▶ Your assignment: What is needed is the number of lines below that contain the string "each", with no other text.

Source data
################

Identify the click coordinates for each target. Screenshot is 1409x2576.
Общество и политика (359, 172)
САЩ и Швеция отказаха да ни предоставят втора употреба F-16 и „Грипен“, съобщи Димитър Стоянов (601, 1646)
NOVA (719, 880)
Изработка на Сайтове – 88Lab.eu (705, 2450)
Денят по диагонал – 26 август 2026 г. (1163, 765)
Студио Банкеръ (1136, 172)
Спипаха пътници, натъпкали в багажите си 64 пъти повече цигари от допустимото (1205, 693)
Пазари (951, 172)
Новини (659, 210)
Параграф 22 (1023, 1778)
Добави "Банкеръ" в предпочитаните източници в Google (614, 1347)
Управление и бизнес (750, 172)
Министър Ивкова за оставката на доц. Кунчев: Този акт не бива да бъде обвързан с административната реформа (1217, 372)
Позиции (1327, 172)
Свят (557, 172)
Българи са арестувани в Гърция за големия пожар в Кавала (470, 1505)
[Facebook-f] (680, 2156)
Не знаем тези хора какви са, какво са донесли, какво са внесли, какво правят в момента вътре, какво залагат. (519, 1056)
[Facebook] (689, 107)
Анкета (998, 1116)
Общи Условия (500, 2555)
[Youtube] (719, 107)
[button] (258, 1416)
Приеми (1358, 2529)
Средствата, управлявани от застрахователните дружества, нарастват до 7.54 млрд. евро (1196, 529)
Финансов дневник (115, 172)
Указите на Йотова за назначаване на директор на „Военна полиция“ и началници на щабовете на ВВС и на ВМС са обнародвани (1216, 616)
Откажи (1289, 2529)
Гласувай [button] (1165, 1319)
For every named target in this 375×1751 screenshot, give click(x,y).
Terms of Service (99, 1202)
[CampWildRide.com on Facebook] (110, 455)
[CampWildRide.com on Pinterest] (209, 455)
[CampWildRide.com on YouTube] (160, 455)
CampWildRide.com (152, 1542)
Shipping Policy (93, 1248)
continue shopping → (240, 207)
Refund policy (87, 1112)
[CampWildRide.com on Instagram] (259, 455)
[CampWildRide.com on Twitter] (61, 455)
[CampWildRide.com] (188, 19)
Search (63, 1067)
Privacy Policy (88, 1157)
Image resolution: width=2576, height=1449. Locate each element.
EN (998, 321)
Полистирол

################

▶ Solution to this exercise: 2